牧夫天文招募翻译官

第一题：将本篇文章翻译成中文。

It can't get much better than this: an occultation of the brightest star the Moon ever crosses, visible across most of the U.S. on a Saturday evening, with the Moon barely first-quarter (46% sunlit), and the star's dark-side disappearance visible without optical aid.

Moreover, along a narrow path skirting the U.S.-Canadian border, passing the Toronto area and then the U.S. Northeast, a spectacular grazing occultation will occur that, at least in the populous eastern part of the path, will be nearly as good as last July's well-observed Aldebaran graze in the southern plains.

The graze provides another opportunity to detect the angular size of a star other than the Sun. But this time, the Moon will be brighter with the graze events occurring closer to the northern cusp, so binoculars are recommended to see the gradual and partial occultation events that will reveal the star's angular size.

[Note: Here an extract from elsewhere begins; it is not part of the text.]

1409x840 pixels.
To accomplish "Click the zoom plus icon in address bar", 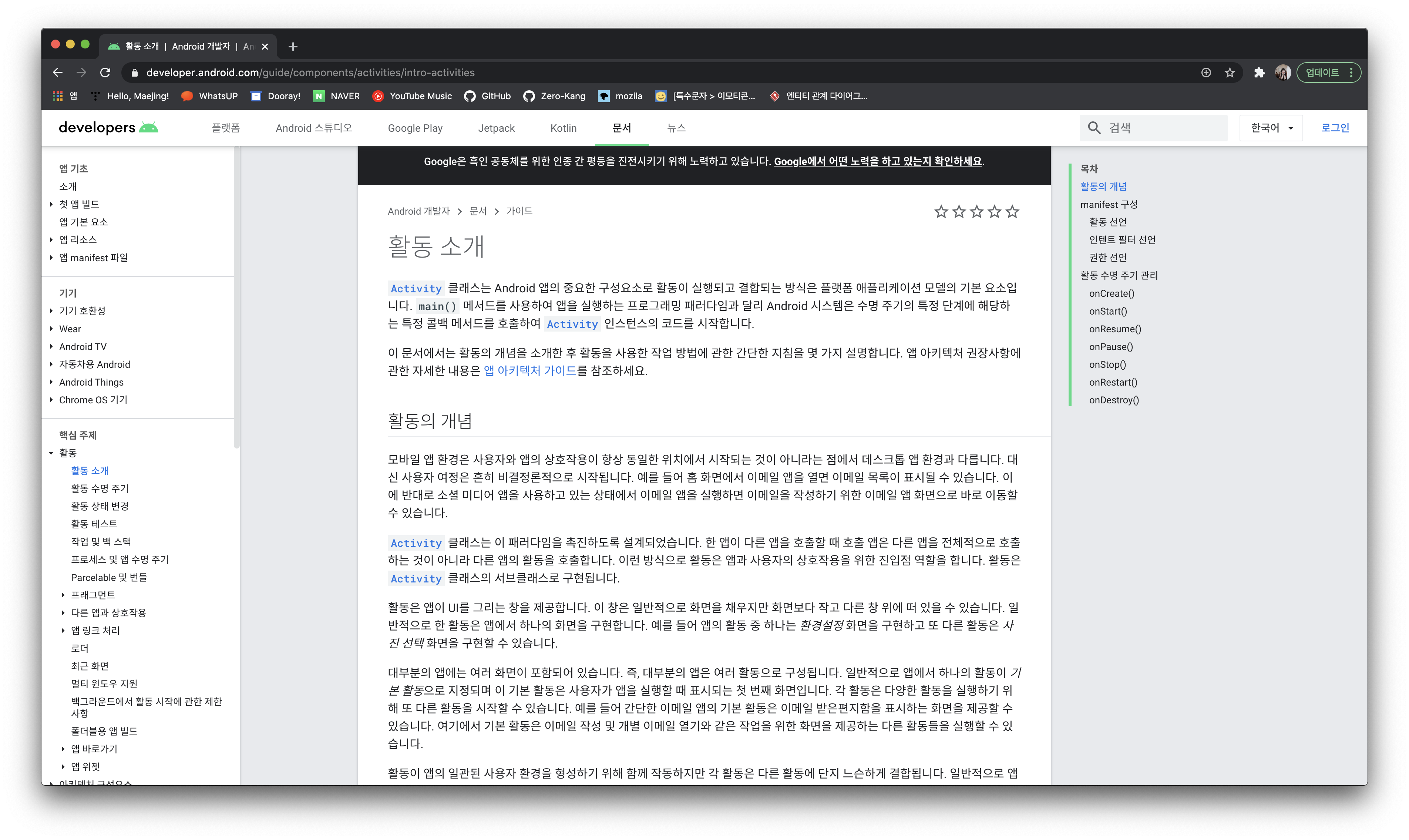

The occultation will also be visible at night throughout Mexico, most of Central America, the western Caribbean Sea, and Bermuda. The occultation will occur in daylight in Hawai'i (disappearance at 3:33 p.m. HST in Honolulu).

The southern-limit graze will occur on the Moon's sunlit limb 6° inside the southern cusp, as seen from a narrow path crossing Costa Rica, Panama, and Colombia. A telescope is needed to see or record the star's reappearance even at night, because this will occur on the Moon's sunlit edge.

第二题：将以下2篇英语文章分别提炼成2则100字左右的中文简讯。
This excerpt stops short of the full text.